O Escritório do Representante dos Estados Unidos para o Comércio divulgou um relatório de quase 100 páginas em 2 de junho, propondo novas tarifas sobre importações de uma dúzia de economias que, segundo a agência, não conseguiram combater produtos fabricados com trabalho forçado. As tarifas propostas variam de 10% a 12,5%, dependendo do esforço que cada país fez para resolver o problema.
A questão é que esta não é uma ação restrita direcionada a um único agente mal-intencionado. É o resultado de 60 investigações separadas sob a Seção 301 lançadas em março, abrangendo um amplo espectro do cenário comercial dos EUA. Os países envolvidos incluem tanto adversários quanto aliados próximos.
Duas faixas de tarifas, uma mensagem
A USTR dividiu as economias-alvo em dois grupos.
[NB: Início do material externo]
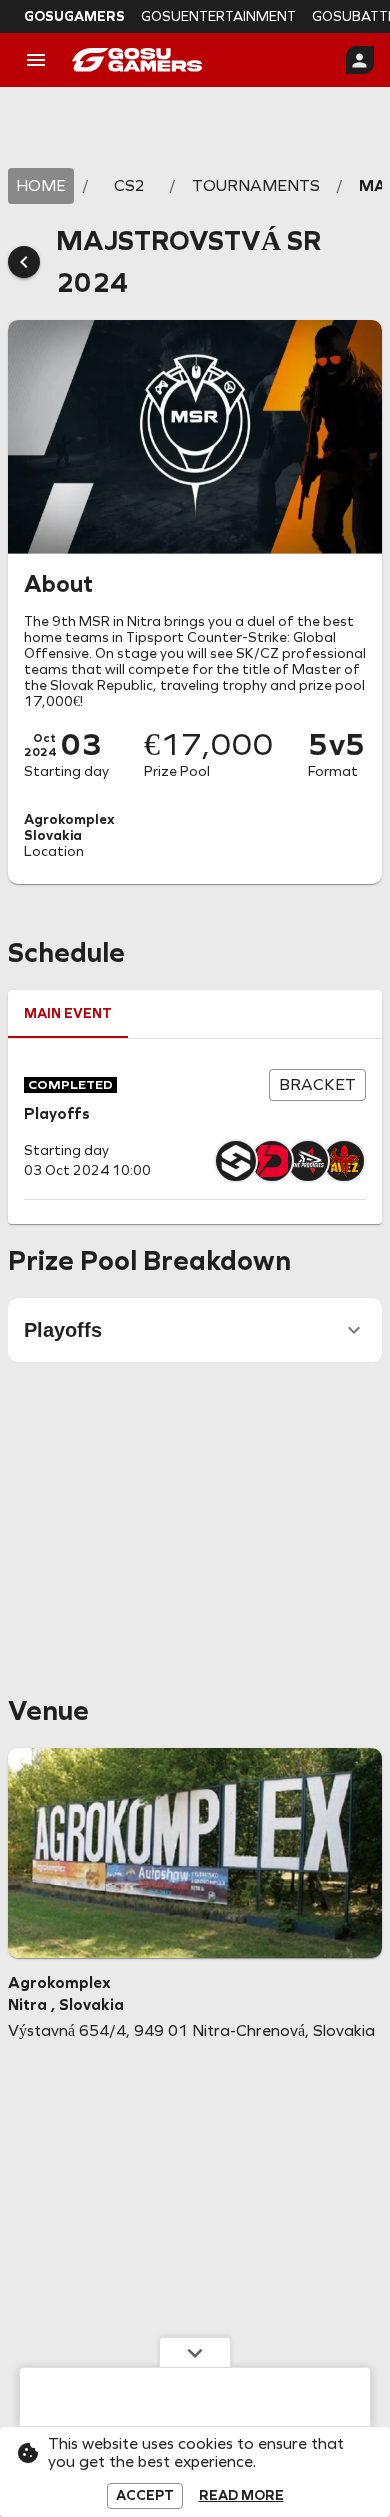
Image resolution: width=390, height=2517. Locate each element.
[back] (24, 262)
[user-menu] (360, 60)
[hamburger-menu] (36, 60)
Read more (241, 2496)
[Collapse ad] (195, 2352)
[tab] (68, 1014)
Países que pelo menos demonstraram algum compromisso em proibir importações de trabalho forçado, incluindo Canadá e União Europeia, enfrentarão uma tarifa adicional de 10%. Economias que não possuem proibições significativas de importações de trabalho forçado, notavelmente China e Índia, sofrerão uma tarifa de 12,5%.
O representante comercial Jamieson Greer enquadrou a ação em termos morais, enfatizando que permitir que bens produzidos por trabalho forçado entrem livremente nos mercados dos EUA é inaceitável.
O contexto mais amplo
Esta proposta não existe em um vácuo. Ela faz parte de um esforço mais amplo do governo Trump para reestruturar a política tarifária após uma decisão da Suprema Corte em fevereiro de 2026 que redefiniu o quadro legal em torno da autoridade executiva sobre comércio. As investigações sobre trabalho forçado foram iniciadas pouco depois, em março, sinalizando que o governo pretendia agir rapidamente em múltiplas frentes comerciais simultaneamente.
A Seção 301 é a mesma ferramenta legal anteriormente utilizada para impor tarifas sobre bens chineses por roubo de propriedade intelectual. Sua aplicação ao trabalho forçado representa uma expansão da forma como a disposição está sendo utilizada.
O fato de o Canadá e a UE entrarem na lista é particularmente notável. Ambos são geralmente considerados parceiros comerciais próximos com proteções trabalhistas relativamente robustas. Sua inclusão sinaliza que o padrão da USTR para conformidade é mais alto do que o implementado até mesmo por economias aliadas.
O que isso significa para os investidores
Para os mercados, a pergunta imediata é como essas tarifas afetarão as cadeias de suprimento. Uma tarifa adicional de 10% a 12,5% sobre importações de principais parceiros comerciais não é algo trivial.
A proposta ainda precisa passar por um período de comentários públicos antes que quaisquer taxas entrem em vigor.